:: WHAT TO DO ::
Count the lines in the entries that contain the word "screenshot", and reply with the number alone.

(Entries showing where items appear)
————————

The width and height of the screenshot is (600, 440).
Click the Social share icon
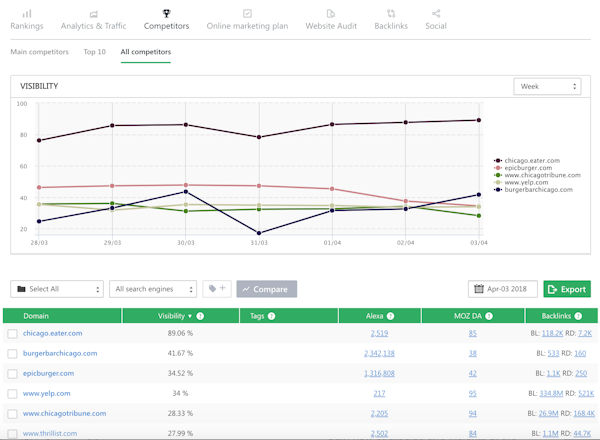click(x=435, y=13)
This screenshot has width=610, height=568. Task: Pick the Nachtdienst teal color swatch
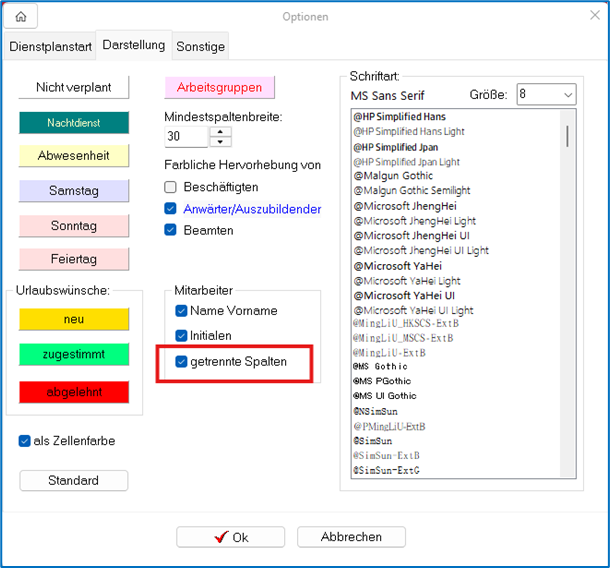(x=74, y=123)
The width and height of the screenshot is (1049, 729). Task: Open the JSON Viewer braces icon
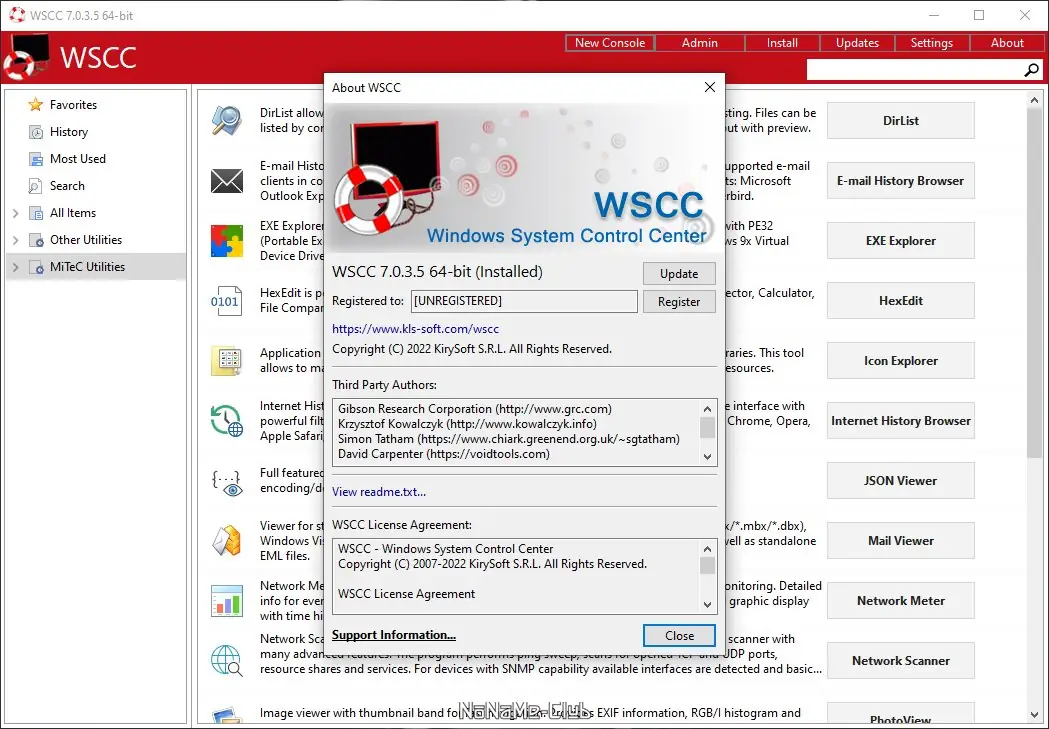(227, 481)
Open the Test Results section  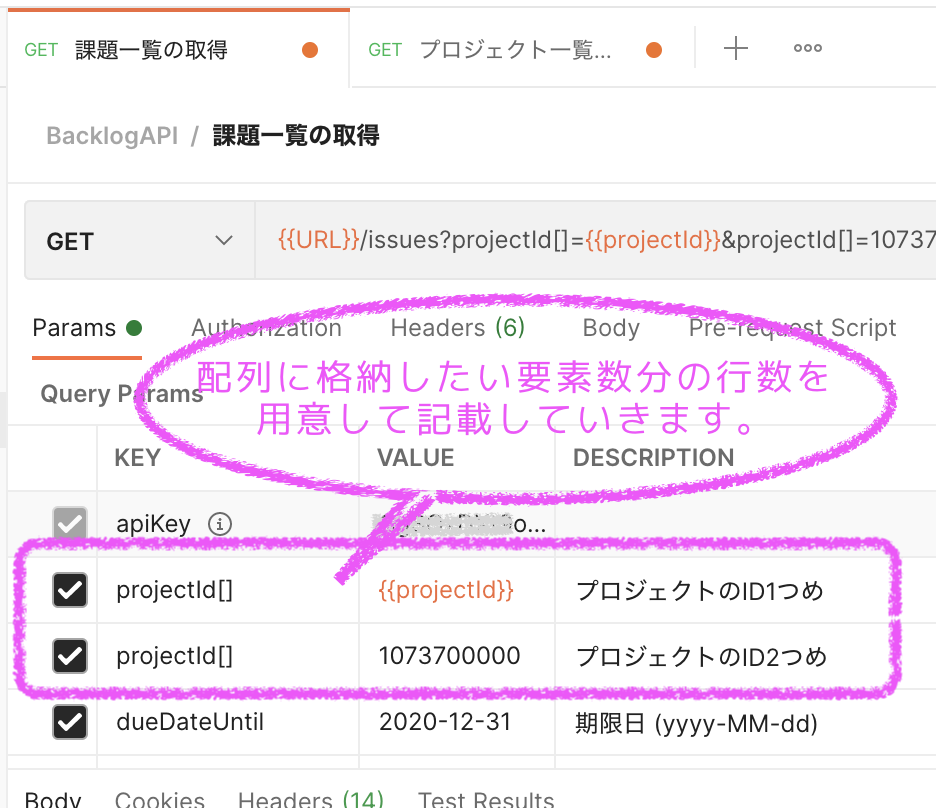[485, 798]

————————

:: OUTPUT OF THE EXERCISE ::
3